Em contexto assim, as palavras ditas sobrepõem-se aos fatos, tornando-se figuras de linguagem, metonímias que só geram caos mental. Afirmar que os indígenas do Vale do Rio Branco eram guardiões das fronteiras da região é desconhecer completamente a história, principalmente citando fontes históricas que, imagina-se, jamais foram lidas adequadamente.

Joaquim Nabuco, que fez a defesa do Brasil na questão Pirara, escreveu todo seu relatório em francês (em 18 volumes, fora os anexos), uma língua que dizia pensar melhor que em português. Praticamente compulsou todas as correspondências, reports e informações escritas sobre essa região, provenientes das administrações que melhor se sistematizaram depois do Diretório Pombalino, após uma época em que toda a Amazônia era objeto de invasões e incursões estrangeiras, com o fim único de justificar a legitimidade da ocupação portuguesa na região.

Os argumentos de Nabuco em suas memoires dizem que cada potencia colonial utilizava os índios de acordo com seus interesses na região. Os ingleses, por exemplo, argumentaram que a amizade entre Ajuricaba e os holandeses era uma prova de que eles estiveram por aqui bem antes dos portugueses, e que, portanto, eles, os ingleses, por serem herdeiros dos domínios daqueles, poderiam requerer direitos sobre a região do Tacutu e Rupununi, dada essa circunstância histórica. Os portugueses, por seu lado, teriam empreendido iniciativas no sentido de fixar os índios através de aldeamentos, que em nenhum momento foram bem sucedidos, daí a necessidade de impor-se através de fortificações e guarnições militares. Em nenhum momento houve adesão dos indígenas ao projeto colonial português, ao contrário, os índios resistiram, fugiram ou desertaram.

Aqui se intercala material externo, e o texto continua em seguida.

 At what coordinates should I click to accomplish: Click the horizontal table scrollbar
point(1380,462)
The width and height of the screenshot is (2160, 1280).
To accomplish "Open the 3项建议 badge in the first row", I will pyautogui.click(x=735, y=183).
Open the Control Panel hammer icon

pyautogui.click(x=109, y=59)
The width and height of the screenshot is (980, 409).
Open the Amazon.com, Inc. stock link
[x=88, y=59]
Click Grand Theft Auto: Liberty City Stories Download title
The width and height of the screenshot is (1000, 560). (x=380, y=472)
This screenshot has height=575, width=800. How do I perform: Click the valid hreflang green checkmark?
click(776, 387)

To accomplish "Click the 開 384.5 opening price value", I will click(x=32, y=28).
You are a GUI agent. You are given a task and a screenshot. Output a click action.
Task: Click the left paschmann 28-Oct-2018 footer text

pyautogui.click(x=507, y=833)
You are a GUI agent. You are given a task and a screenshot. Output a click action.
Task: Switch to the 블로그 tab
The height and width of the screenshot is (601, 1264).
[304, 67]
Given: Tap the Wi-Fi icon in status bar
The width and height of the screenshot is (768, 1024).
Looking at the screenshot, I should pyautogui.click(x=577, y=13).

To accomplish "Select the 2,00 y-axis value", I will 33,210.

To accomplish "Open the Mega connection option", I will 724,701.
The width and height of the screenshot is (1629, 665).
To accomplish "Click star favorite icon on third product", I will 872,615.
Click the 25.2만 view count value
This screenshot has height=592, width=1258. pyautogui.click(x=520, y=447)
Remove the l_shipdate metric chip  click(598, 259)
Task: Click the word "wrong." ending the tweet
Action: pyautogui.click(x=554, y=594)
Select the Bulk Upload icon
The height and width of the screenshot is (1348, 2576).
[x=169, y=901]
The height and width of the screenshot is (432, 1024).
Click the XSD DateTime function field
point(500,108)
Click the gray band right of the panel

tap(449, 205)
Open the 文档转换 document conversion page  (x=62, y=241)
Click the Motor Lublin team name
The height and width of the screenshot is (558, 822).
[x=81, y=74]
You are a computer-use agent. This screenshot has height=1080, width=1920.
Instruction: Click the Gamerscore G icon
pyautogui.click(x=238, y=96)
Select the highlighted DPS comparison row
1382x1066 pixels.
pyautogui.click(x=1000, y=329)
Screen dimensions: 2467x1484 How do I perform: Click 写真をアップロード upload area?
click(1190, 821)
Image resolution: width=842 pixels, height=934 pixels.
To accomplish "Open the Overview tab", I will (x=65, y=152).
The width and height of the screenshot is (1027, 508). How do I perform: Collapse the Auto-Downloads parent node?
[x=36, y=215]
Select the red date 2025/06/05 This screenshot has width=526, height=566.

Os espanhóis também não agiam de outra forma: os estabelecimentos de missões lideradas por missionários capuchinhos da região que vai do Essequibo ao Orinoco tinham o interesse explícito de assegurar o domínio espanhol na região contra os holandeses, utilizando-se para isso os índios. É claro que subjacente a tais relações estava a disputa pela região, sendo as populações indígenas obstáculos para o sucesso da conquista, tendo de ser aldeadas, assimiladas e amansadas. Impossível, portanto, que os índios, num contexto de imposição de dominação colonial fossem os guardiões da fronteira. Nabuco jamais sustentou sua argumentação nessa direção.

Mais ainda se considerar o caso Pirara, que apareceu quando Robert Schomburgk, em 1941, convenceu o Governador do Demerara a enviar uma ordem para expulsar os brasileiros daquela região. O Inspetor Geral de Polícia, William Crichton, no cumprimento da missão trouxe uma carta ao Comandante Brasileiro de Fronteira, com ordem expressa de abandonar o Pirara, por ser um lugar ocupado por tribos independentes. Para Nabuco isso significava que a tribo de índios independentes reclamava a proteção da Grã-Bretanha contra o vilipêndio e iniqüidade portuguesas, argumento que inaugurou o litígio e o levou até 1904.

Jamais existiram os guardiões da fronteira nessa região, simplesmente porque os índios sempre foram joguetes das potenciais coloniais para assegurar a posse da região das guianas. Essa idéia, usada e abusada por muitos no contexto atual, é só um mecanismo ilusório do positivismo humanista rondoniano, nada mais que isso.

Em tempo: o Brasil não ganhou terras na Questão Pirara, perdeu sim, toda a região do Rupununi. Depois dos anos 30 do séc. XX, companhias de criação de gado estabelecidas nessa região, estimularam a movimentação de indígenas para o lado guianense; situação que se inverteu com o levante de 1969, em Lethen, e a política de proteção à região encetada por Forbes Burnhan, empurrando-os para o lado brasileiro. Mas esta é outra história.

* Professor adjunto da UERR

(Fonte: Jornal Folha de Boa Vista, de 02 de julho de 2008).